[Pixel coordinate grounding data]
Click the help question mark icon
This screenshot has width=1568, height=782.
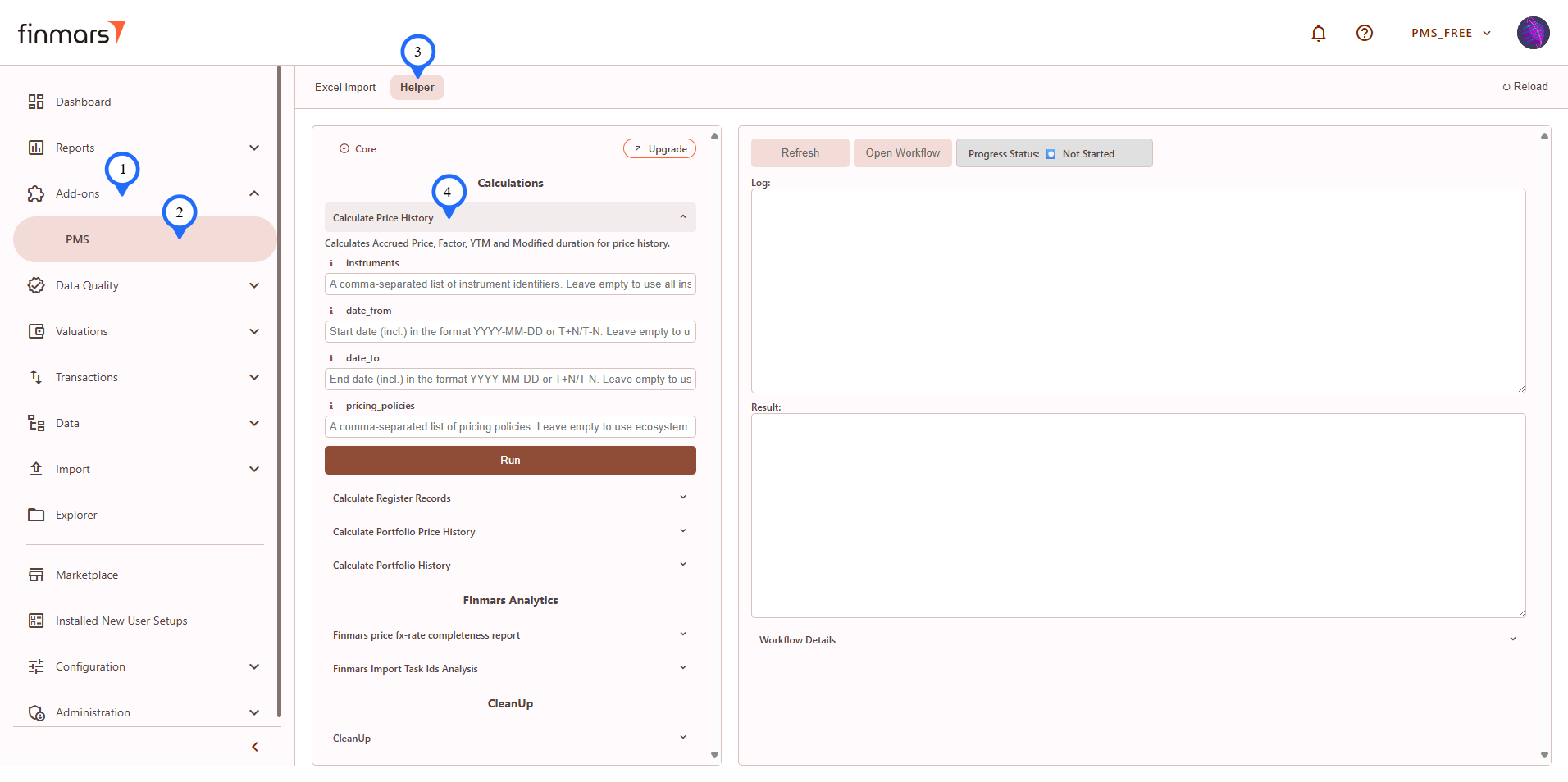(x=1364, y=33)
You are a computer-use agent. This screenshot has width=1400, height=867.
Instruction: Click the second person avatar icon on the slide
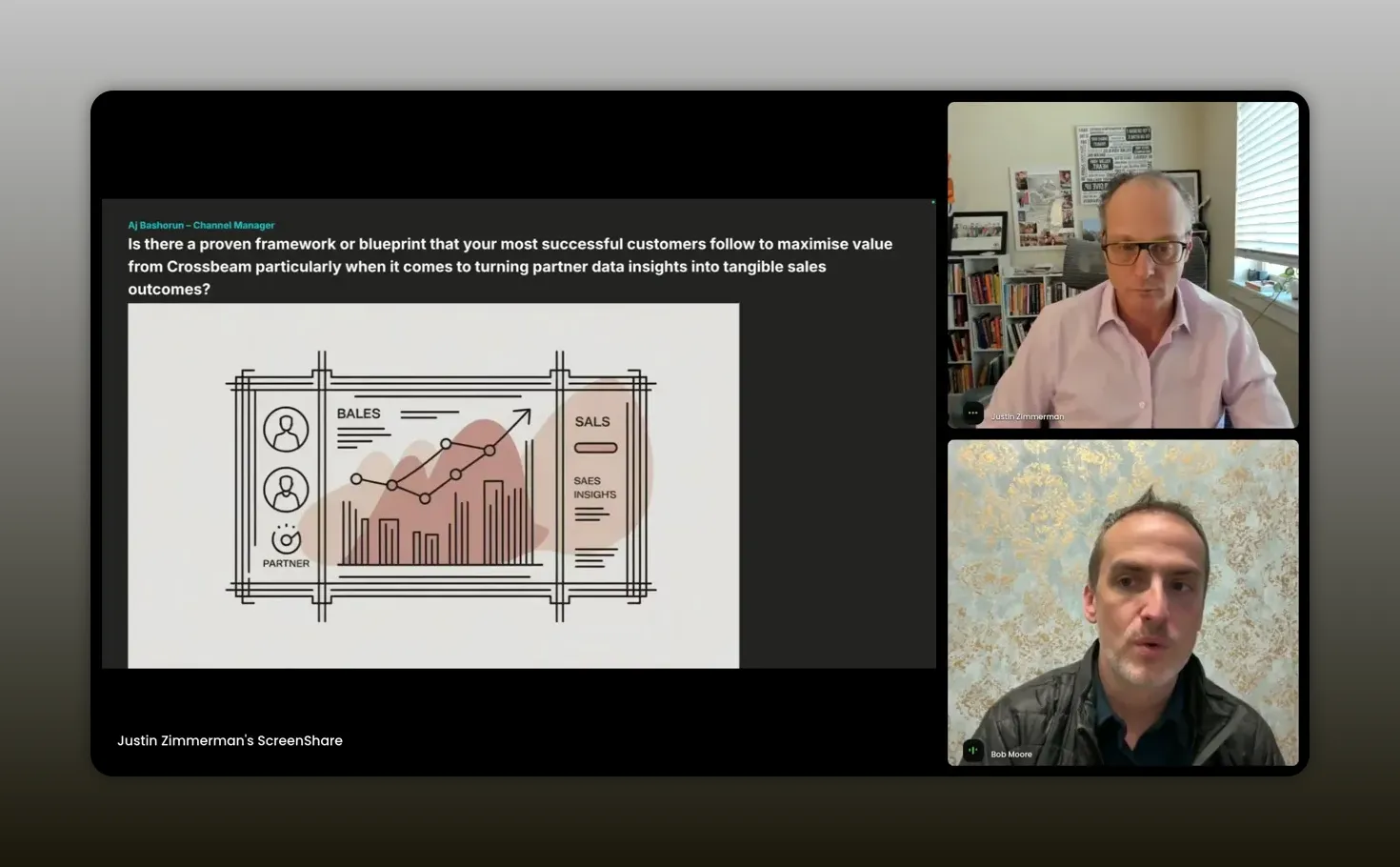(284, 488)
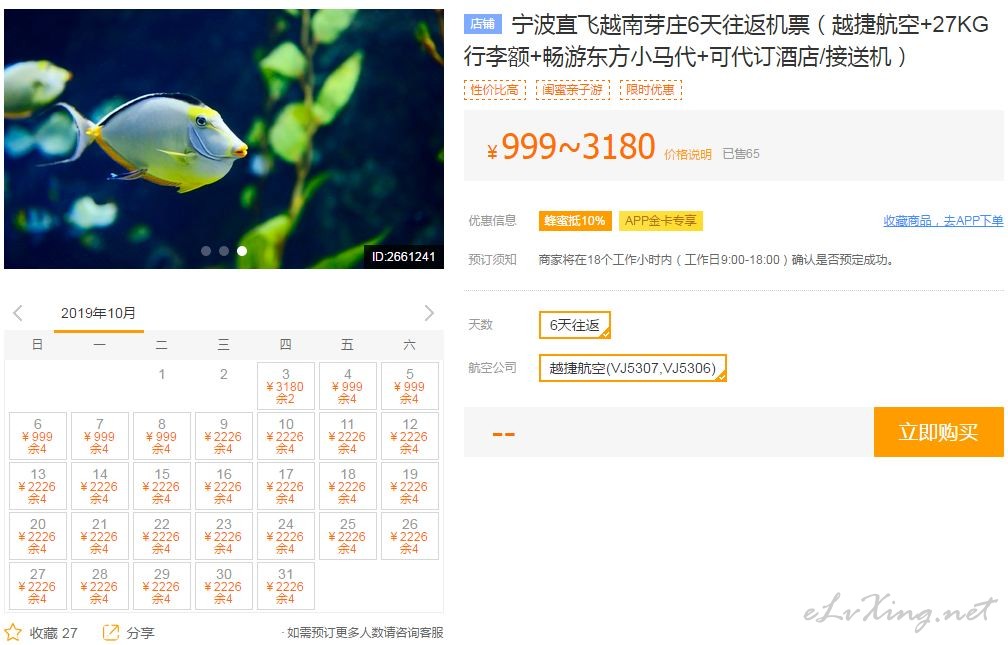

> **WORK REQUIRED**:
Print every entry word for word; omit the pictures.

> **SOLUTION TO THIS PROBLEM**:
Click the help question mark icon
This screenshot has width=1568, height=782.
(x=1364, y=33)
You are a computer-use agent. This screenshot has width=1400, height=867.
Instruction: Click the second person avatar icon on the slide
(284, 488)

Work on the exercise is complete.